I will freely admit my bias towards icons upfront, I believe that just about every design can benefit from their use. What exactly is an icon you might ask? For design purposes, icons are simplistic representations of a concept. Take something big and grand, like the Earth, and reduce it down to a it’s most basic but identifiable depiction.
Icons have the ability to quickly and visually organize a group of information, like a photograph, except without all the emotional connotations.
The following are the reasons that I value icons as a design asset:
Icons Are Universal
Think of any sign in a public space (warning, caution, curves ahead, restroom gender) and you will see icons performing their most useful purpose – transferring information to everyone without words. Icons can span different languages and cultures effectively because they are not based on language, but rather visual syntax.

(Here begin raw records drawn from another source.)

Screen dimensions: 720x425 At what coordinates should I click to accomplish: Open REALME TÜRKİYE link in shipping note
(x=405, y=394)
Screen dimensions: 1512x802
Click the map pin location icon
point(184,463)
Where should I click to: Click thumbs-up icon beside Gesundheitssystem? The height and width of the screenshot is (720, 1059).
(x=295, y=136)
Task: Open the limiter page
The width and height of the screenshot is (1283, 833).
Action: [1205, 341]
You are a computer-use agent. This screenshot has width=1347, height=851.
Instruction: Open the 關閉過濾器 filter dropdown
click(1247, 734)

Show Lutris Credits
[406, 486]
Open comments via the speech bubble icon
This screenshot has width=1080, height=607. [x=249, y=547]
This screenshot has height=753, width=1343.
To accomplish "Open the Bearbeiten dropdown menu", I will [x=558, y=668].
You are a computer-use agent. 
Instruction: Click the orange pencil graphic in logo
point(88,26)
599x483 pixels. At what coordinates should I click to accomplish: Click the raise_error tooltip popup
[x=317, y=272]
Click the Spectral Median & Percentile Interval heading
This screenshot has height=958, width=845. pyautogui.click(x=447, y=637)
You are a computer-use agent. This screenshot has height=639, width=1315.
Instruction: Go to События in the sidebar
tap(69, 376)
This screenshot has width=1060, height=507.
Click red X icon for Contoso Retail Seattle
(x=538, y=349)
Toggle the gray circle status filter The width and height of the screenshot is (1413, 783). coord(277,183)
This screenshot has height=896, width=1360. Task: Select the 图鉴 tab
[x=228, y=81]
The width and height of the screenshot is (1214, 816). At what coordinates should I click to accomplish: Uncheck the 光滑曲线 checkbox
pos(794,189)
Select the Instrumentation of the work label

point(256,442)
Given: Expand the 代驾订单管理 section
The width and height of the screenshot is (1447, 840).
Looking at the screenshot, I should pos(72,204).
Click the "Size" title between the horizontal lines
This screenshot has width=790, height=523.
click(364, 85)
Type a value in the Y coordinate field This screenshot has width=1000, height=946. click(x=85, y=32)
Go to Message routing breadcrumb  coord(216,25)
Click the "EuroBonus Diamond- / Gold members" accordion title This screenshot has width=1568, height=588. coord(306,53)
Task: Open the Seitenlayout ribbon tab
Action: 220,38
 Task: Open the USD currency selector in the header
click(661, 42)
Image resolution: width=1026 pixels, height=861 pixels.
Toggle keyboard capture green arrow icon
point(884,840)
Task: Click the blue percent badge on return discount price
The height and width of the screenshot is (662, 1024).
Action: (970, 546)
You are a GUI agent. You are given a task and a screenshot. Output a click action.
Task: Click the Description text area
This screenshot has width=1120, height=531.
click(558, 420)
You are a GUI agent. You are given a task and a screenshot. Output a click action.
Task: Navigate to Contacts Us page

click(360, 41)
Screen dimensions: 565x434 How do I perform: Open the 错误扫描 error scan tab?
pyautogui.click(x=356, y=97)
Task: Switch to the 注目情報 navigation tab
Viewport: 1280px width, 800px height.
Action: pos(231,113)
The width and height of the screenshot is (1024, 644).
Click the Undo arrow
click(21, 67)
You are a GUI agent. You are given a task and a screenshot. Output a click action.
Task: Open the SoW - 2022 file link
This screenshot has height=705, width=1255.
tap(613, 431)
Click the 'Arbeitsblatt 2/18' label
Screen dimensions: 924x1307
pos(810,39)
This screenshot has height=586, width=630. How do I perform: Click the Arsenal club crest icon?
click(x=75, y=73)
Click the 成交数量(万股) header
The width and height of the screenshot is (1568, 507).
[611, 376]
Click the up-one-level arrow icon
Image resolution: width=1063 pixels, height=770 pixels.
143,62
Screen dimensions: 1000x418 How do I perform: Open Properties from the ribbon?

Icons Are Highly Customizable
Being simplistic in nature does not mean boring. In fact icons are like people, you can dress them just about any way to help reinforce your message. At their base, icons can be a single flat color, or you can add visual elements like color, depth, and other embellishments to make them 3D, glossy, rustic, or whatever would best reinforce the message.
Icons are Infinitely Scalable
Most icons start life as a vector (shape based on points and curves for high resolution at any size) illustrations because they need to available in a large variety of sizes to support operating systems (16 x 16, 32 x 32, 64 x64). Thus they have the ability to reproduce from print to online media without worrying about resolution or sizes.